1.1 Introduction: Outcome prognostication of post-anoxic coma continues to be challenging. Most clinical tests are based on qualitative observations and are mostly indicators of poor prognosis. Two markers for favourable outcome prediction in comatose patients after cardiac arrest have been introduced: the first based on the progression of electroencephalogram (EEG)- based auditory discrimination, the second derived from the EEG brain activity at rest. Here, I assessed whether the combination of these two markers could improve the overall outcome prediction in comparison to each of the two tests separately and with respect to the currently used clinical markers.
1.2 Method: On the first day after coma onset, we performed an EEG to record the brain activity at rest and the brain responses to auditory sequences while delivering tones following a mismatch negativity paradigm. On the second day, we repeated the recording for measuring the neural responses to auditory sequences. For the comatose patient’s outcome prediction, we computed the EEG power spectra on the first day and the progression of the EEG-based auditory discrimination between the first and second recording. Patient outcome was defined as favourable or unfavourable according to the best state they were within three months.

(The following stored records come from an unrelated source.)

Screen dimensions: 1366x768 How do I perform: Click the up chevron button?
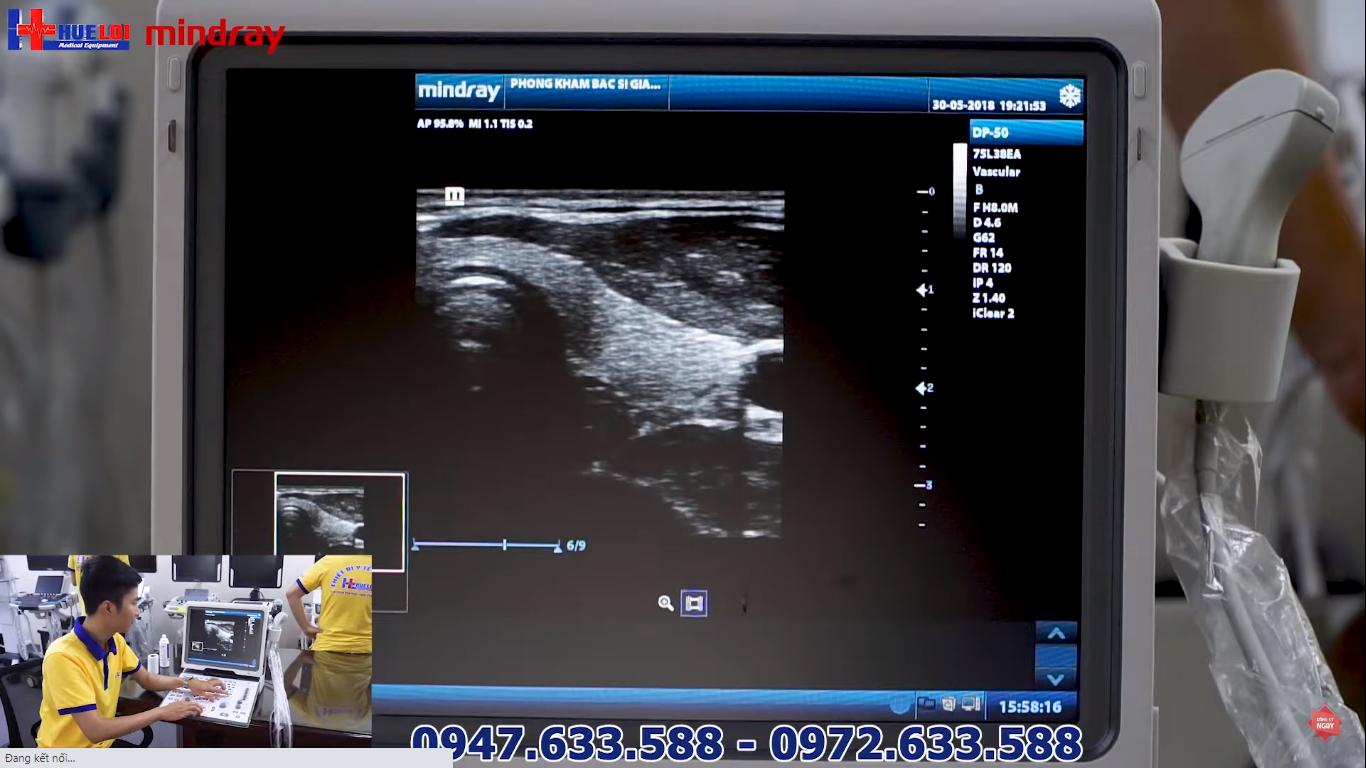(1056, 632)
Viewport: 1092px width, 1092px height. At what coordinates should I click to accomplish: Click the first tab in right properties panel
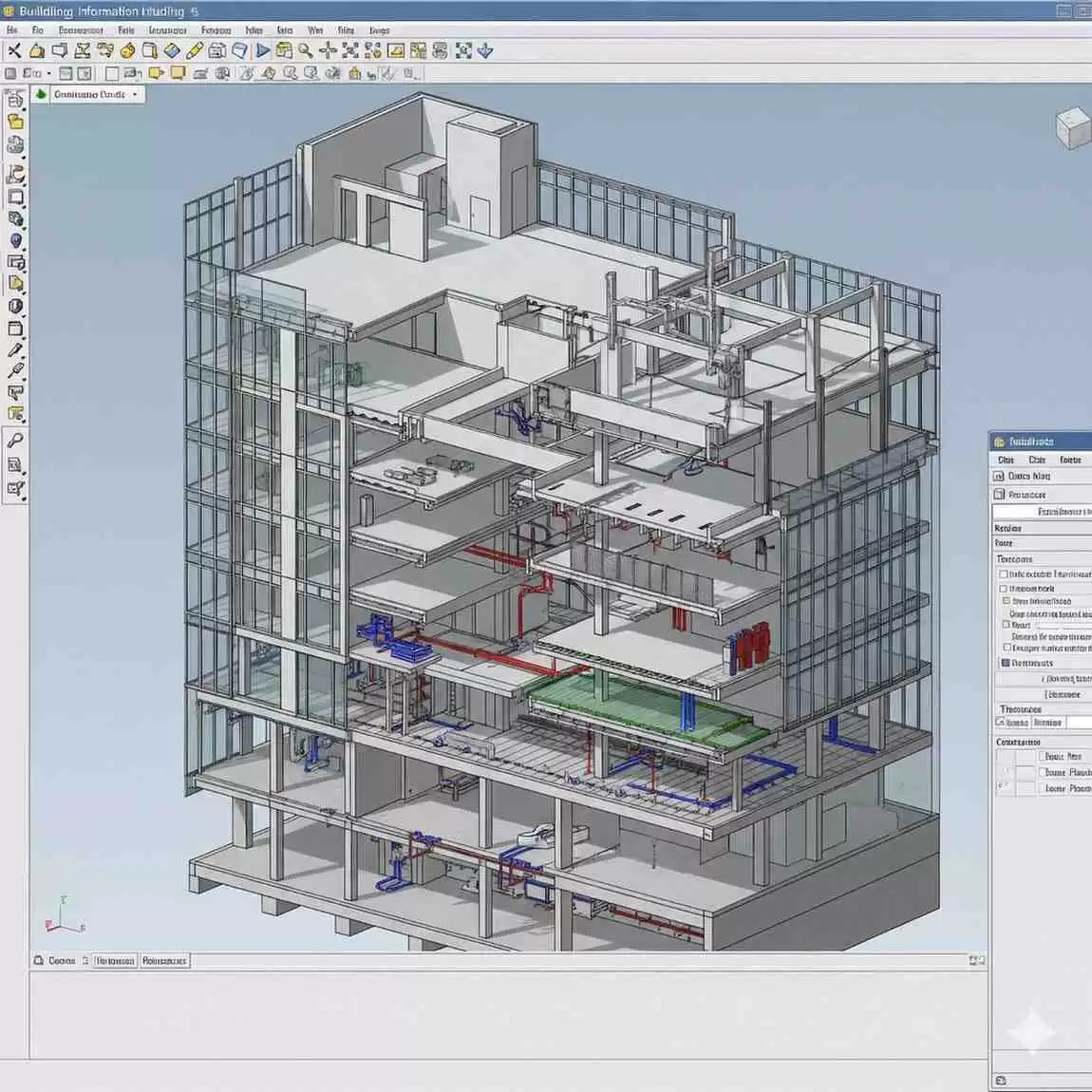click(1005, 460)
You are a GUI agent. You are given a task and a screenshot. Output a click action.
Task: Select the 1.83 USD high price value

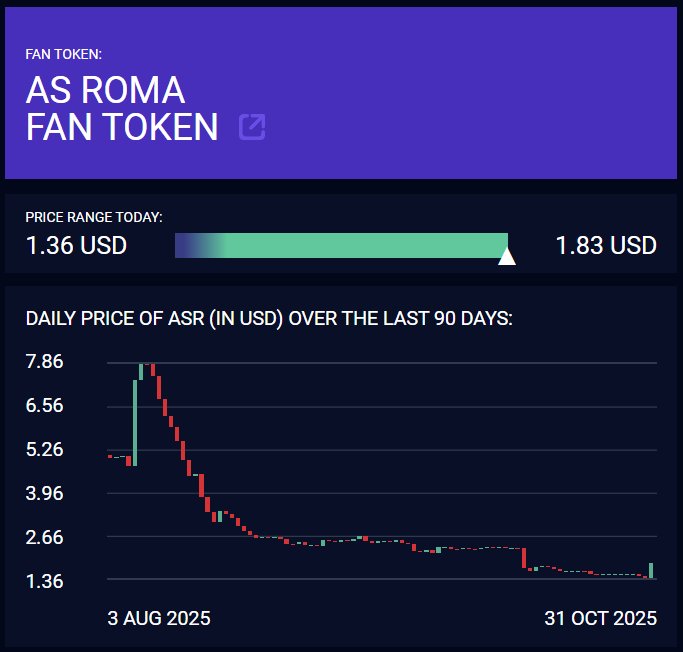[x=606, y=246]
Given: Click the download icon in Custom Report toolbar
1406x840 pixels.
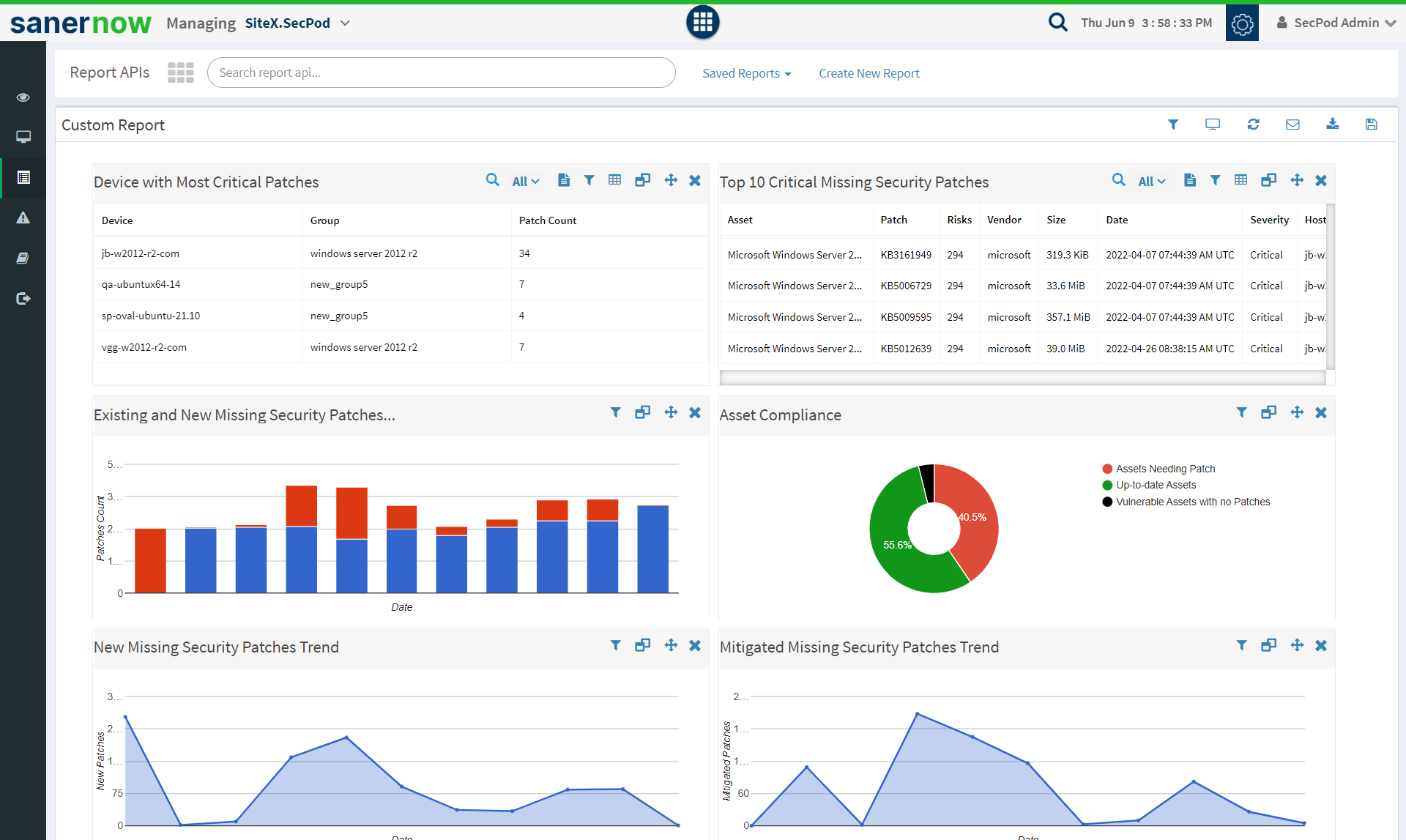Looking at the screenshot, I should point(1333,124).
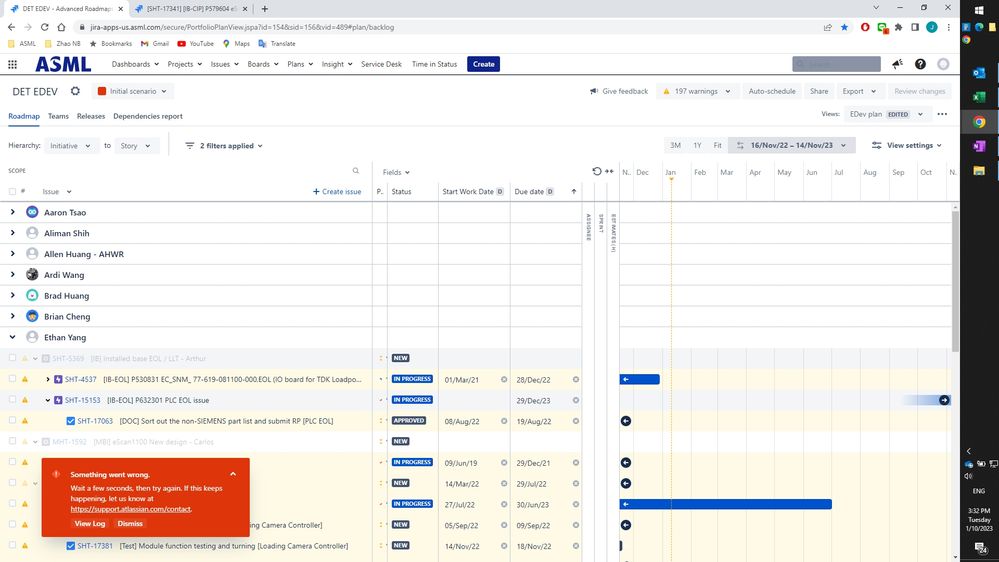The width and height of the screenshot is (999, 562).
Task: Open the Initial scenario dropdown
Action: click(133, 91)
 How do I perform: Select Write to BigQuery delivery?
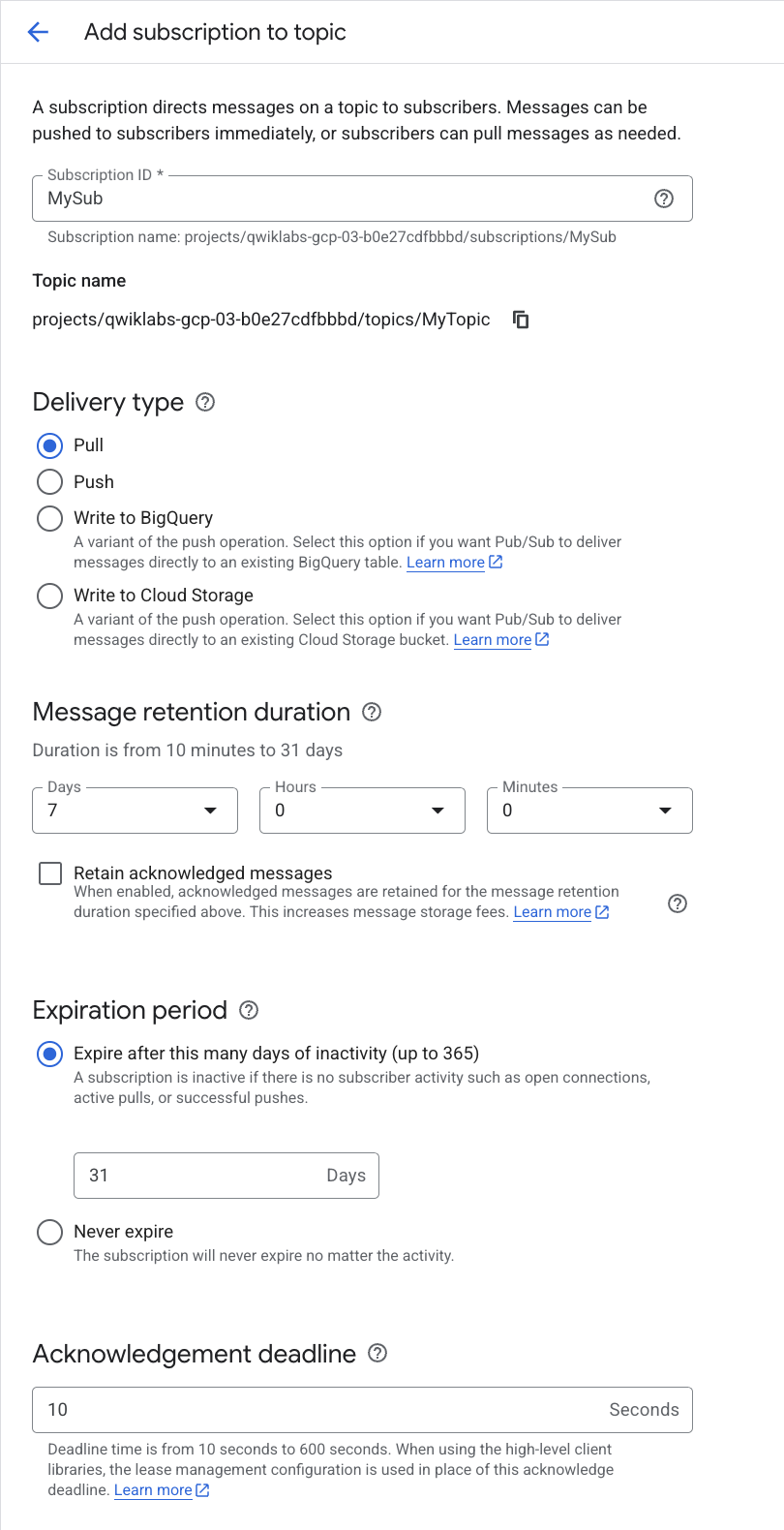(x=49, y=518)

1.3 Results: Among the 138 patients, 80 had a favourable outcome; 31/80 had a high-power spectra value, and 21/80 had an increase in auditory discrimination. The power spectra’s predictive performance had better results on all parameters (PPV=1, NPV=0,54, Accuracy =0,64, Sensitivity= 0,39, Specificity=1) except for the sensitivity than the progression of auditory discrimination (PPV= 0,66, NPV= 0,52, Accuracy= 0,58, Senstivity =0,49, Specificity= 0,69). When we combined them, we slightly improved the accuracy and the sensitivity with respect to the power spectra only (PPV=1, NPV=0,56, Accuracy= 0,67, Sensitivity=0,43, Specificity=1). We observed that in addition to the patients with a high-power spectra value, already predicted on the first day, the improvement in auditory discrimination could predict the favourable outcome in other three patients. Overall –based on the combination of the two markers- the number of correctly predicted patients with favourable outcomes was 34 out of 80 patients, and the number of correctly predicted patients with unfavourable outcomes was 24 out of 58 patients.
1.4 Conclusion: Results show that combining the outcome prediction results based on resting state EEG on the first day of coma and on the progression of auditory discrimination between the first two days improves the accuracy of the outcome prediction. These results can be interpreted in terms of different degrees of preservation of the neural substrates underlying a healthy resting state activity and intact auditory processing. The fact that these indicators rely on different neural networks is an advantage: depending on the damage caused by the cardiac arrest, practicians could lean on one or the other with a certain flexibility to predict the patient’s outcome. Furthermore, those markers are easy to implement, and clinicians could use them in cases of uncertain outcomes.